My First Exposure to Poverty – Dave Baldwin
My three sisters and I grew up in a comfortable middle-class home in the Los Angeles area. From the mid-1950s to 1960 when I graduated from high school, we had an African American maid named Pearl. My job was to drive her home at night. I got to know Pearl quite well on those drives.
One day, I met her 14-year-old son. He was a shy young man and very polite. We talked about sports and the academic subjects he enjoyed. I could see right away how bright and ambitious he was. I could also see how I had many advantages that he did not. For example: college. There was never any doubt that my parents could and would pay for my college education. They had the resources. When I asked Pearl’s son if he had any plans after high school, he was hesitant to answer. Clearly, he wanted to say college, but was not sure if it was OK to say that in front of his mother. His answer was, “Well, we’ll see.”
In 1962, I was a junior at Berkeley. I lived at Westminster House, the Presbyterian campus ministry. “W House” residents had a major community action project in the black communities of Berkeley, Oakland, and Emeryville. My specialty was recreation— basically, I played with the children for hours at a time. I was involved with these kids for two years and I got to know their parents.
To make a long story short, I understood the racist tropes I was taught in my earlier years, including from my own parents, about how black people were lazy and not very bright, were simply not true. These were good people, reasonably intelligent and motivated to make something of their lives. Unfortunately, they were never given an equal opportunity for success.
Learning what it’s like to be poor – Donna Ross
When we moved into our Beirut apartment in 1967, we had two babies and an awful lot of cloth diapers to wash. My parents sent us money to buy a washing machine, and we hung the diapers up to dry in our little breezeway. Soon, for very little money, we hired a Lebanese woman who came three mornings a week to clean our little apartment and wash our dusty tile floors. How little I knew about her home life, but what luxury it was to have help!
We didn’t have a car, but neighbors invited us to go on Saturday trips.
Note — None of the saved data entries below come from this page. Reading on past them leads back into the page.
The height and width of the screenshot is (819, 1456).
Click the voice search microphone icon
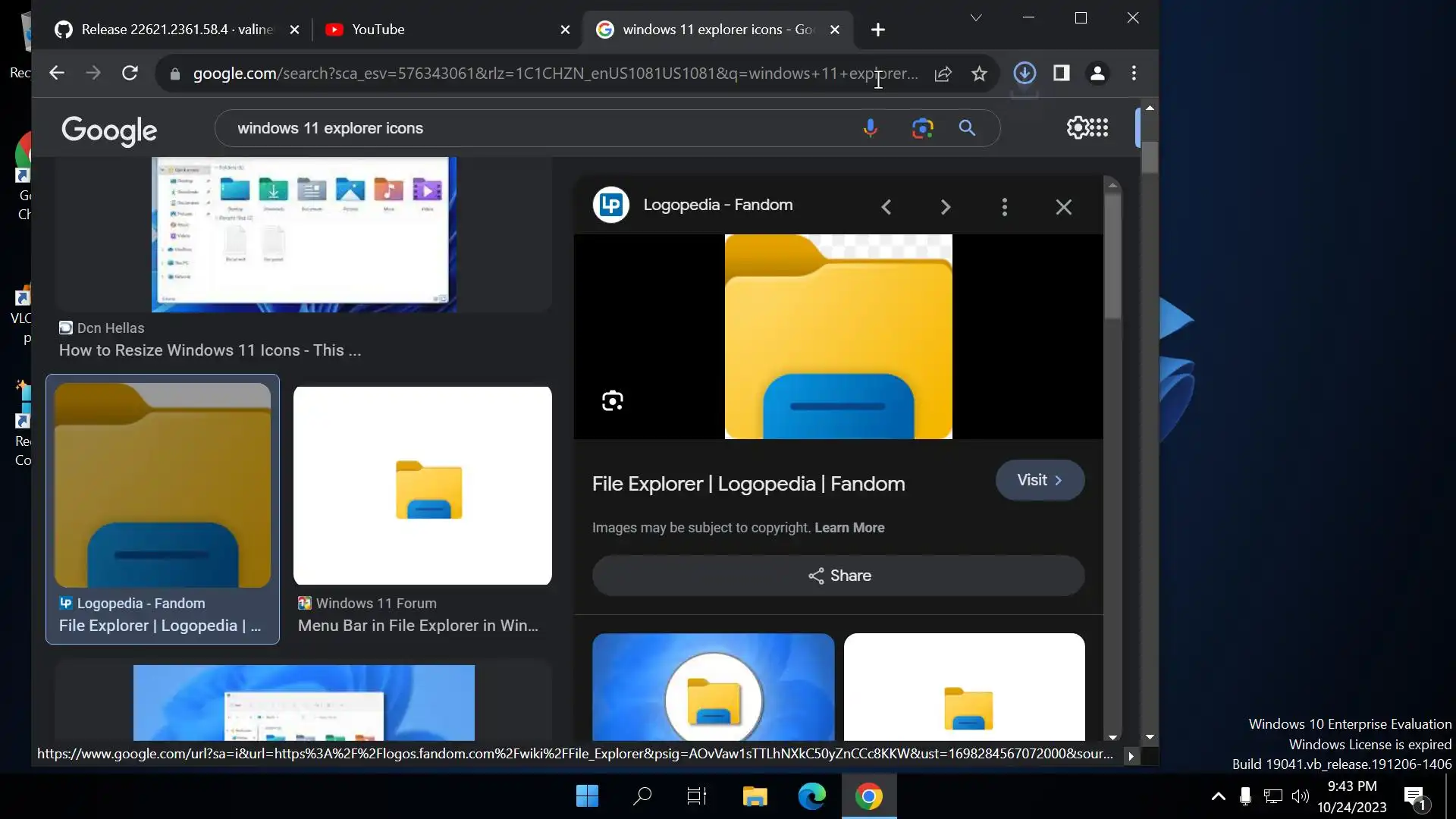click(870, 128)
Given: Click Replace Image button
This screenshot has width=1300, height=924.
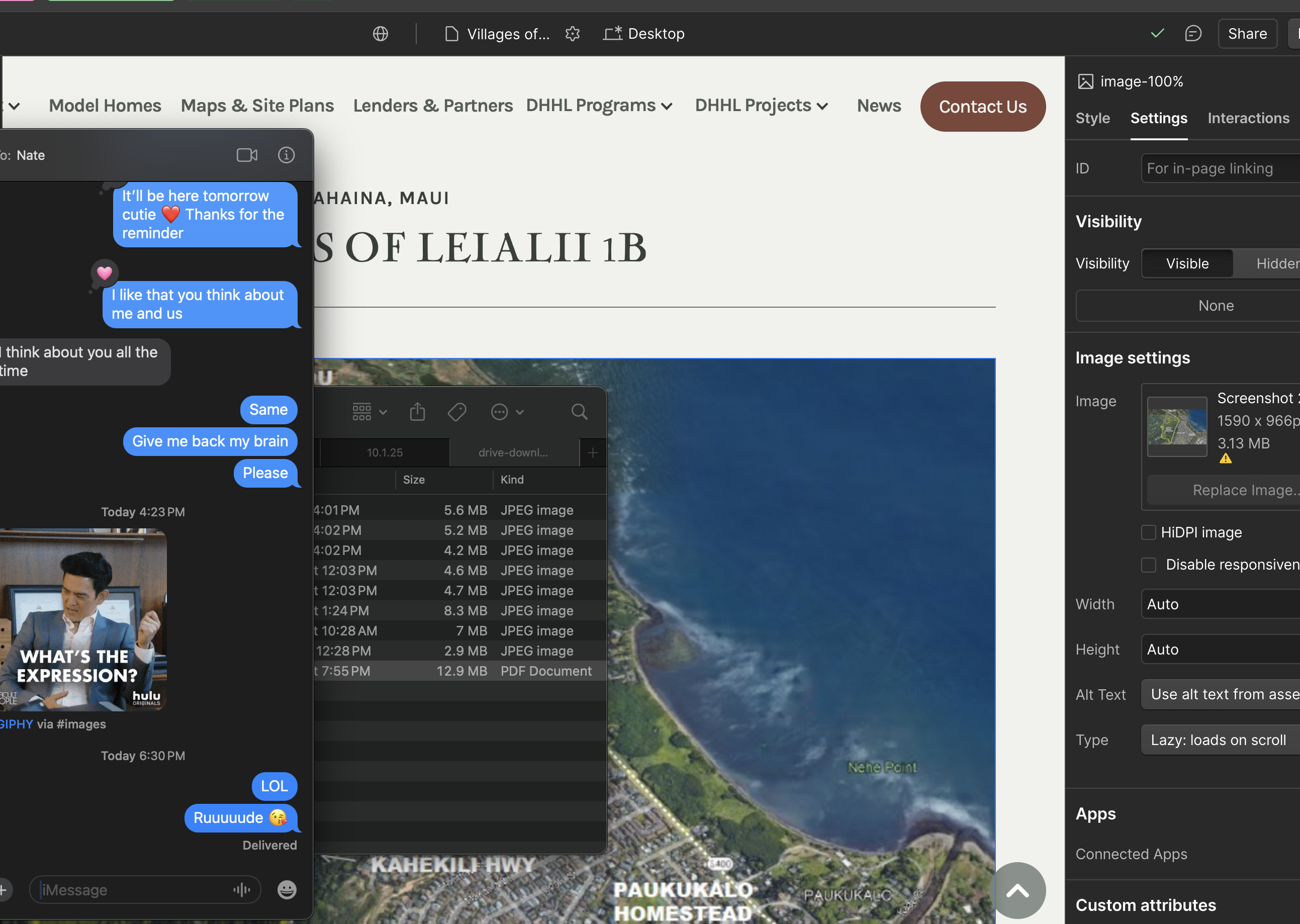Looking at the screenshot, I should [x=1243, y=490].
So the nine of us – four adults, two little girls, and three baby boys – would rattle around the Lebanese coast and mountains in an old Volkswagen bus.
Whether our destination was to the north or the south, every trip out of Beirut led past Palestinian refugee camps. The refugees’ extreme poverty was very clear through the windows of our suddenly-palatial bus: Here were families living in hovels, under corrugated tin roofs if they were lucky; here were families without dry clothing in Lebanon’s heavy rains; here were families receiving their daily food and water from the U.N.; and here were young men growing up in a kind of prison – denied citizenship and therefore denied jobs, they were growing more angry every day.
Years later, when I was in seminary, I discovered that my New Testament professor had spent many years as the pastor of a church in Jerusalem. One night we invited him to our home for a Lebanese supper. We all shared memories of our years spent in the eastern Mediterranean. Watching him eat his meal with great enthusiasm, scraping his lahm mashwi off its skewer and dipping his pita bread into the hummus, we discovered that he spoke fluent Arabic. We asked him where he had learned the language.
“Oh,” he said, “I spent nine months living in a refugee camp on the edge of Beirut.”
Some of us glance out our windows at extreme poverty, then turn our heads away. Some of us see the struggles of the poor, and are moved to try to help. But very few of us are willing to live with the poor, even becoming poor so we can live the lives they live.